Like its predecessor, Tracy Flick opens with a slice of sociopolitical context, a literary equivalent of cinema’s establishing shot. Where Election begins with a mention of Anita Hill’s allegations against Clarence Thomas, Tracy Flick does so with the fall of men like Harvey Weinstein, Bill Cosby, and Matt Lauer. Not much has changed, in other words, except for the ways the capital-C Culture thinks and talks about these things. In revisiting his initial foray into gender politics, Perrotta sometimes comes off as the one hoping to explain himself — though he gently mocks that instinct, presenting a series of proxy male characters insistent they are, in fact, “one of the good ones.” Principal Jack Weede in Tracy Flick, for example, muses how “[g]uys like me are the old guard; we’re presumed guilty whether we’ve done anything wrong or not, though many of us have sinned, I’m not denying it.”

Election centers on one of these dead men walking: Mr. M, a discontented middle-aged man who rigs Tracy’s race for class president. Mr. M hates her for sleeping with his friend, a fellow teacher, who was fired for the violation. But his impulsive decision to hand the election to Tracy’s opponent, cheerful jock Paul Metzler, is inspired by watching her react to the news she had won: “The sight of her at that moment irritated me in a way I can’t fully explain. […] You’d think she was just a sweet teenage girl who deserved every good thing that had ever happened to her.” He is too much of a gentleman — in his own mind, that is — to tell us what he sees when he looks at her.

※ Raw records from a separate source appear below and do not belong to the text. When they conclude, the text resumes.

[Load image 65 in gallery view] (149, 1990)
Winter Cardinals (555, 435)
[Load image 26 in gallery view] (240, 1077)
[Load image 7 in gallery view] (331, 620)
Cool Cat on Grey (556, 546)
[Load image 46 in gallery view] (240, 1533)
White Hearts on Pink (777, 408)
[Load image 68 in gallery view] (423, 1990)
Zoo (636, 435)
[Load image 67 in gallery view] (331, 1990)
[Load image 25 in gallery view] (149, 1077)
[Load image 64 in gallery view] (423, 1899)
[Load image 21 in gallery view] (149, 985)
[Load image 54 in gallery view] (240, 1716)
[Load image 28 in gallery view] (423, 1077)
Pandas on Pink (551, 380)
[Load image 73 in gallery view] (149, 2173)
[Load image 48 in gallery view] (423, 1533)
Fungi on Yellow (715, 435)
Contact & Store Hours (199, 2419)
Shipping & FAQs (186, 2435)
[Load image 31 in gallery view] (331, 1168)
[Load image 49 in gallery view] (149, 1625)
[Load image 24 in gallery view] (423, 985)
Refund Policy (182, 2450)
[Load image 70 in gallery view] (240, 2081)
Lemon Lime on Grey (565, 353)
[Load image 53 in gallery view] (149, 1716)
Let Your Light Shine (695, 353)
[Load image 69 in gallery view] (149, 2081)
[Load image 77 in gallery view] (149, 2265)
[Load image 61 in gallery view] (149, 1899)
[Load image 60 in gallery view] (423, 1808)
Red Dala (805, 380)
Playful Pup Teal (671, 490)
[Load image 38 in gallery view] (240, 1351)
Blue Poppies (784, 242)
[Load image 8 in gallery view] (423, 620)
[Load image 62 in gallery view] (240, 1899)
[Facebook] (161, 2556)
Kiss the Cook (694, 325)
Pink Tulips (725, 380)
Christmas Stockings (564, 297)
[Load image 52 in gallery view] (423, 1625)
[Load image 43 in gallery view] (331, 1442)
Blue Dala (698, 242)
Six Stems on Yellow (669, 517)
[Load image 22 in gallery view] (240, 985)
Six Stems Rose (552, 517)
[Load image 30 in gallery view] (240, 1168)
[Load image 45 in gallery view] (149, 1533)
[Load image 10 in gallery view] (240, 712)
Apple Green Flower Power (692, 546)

As Perrotta’s Election toggles between the voices of Mr. M, Tracy, Paul, and others, Perrotta extends charity to all but the most two-dimensional supporting players. Mr. M regrets his spiteful decision to conspire against Tracy, and not just because it precipitates his professional downfall. Meanwhile, Paul is revealed to be a surprisingly astute observer of human behavior, and Tracy, seemingly self-sufficient and sexed-up, is in truth neither. The novel ends with Tracy visiting the disgraced Mr. M at his new job at a local car dealership. They forgive one another, with Mr. M gearing up, in the book’s final moments, to sign Tracy’s yearbook. For many, high school is the site of much embarrassment and trauma, but for Perrotta and his characters, it might just be where imperfect people can get a little grace. Has Perrotta gone too easy on all the wrong people? This question haunts the sequel.

Fast forward to the present, where Tracy languishes — competent but stuck — as a mid-tier administrator at a New Jersey high school. She is surrounded by a new cast of characters: former Silicon Valley executive and current head of the school board Kyle Dorfman, star student Lily Chu, and “Front Desk” Diane, among others. When Kyle proposes that Green Meadow High School establish a hall of fame for its most successful graduates, the story launches into an examination of shared values and collective memory, mired in a world married to the idea that there are winners and there are losers.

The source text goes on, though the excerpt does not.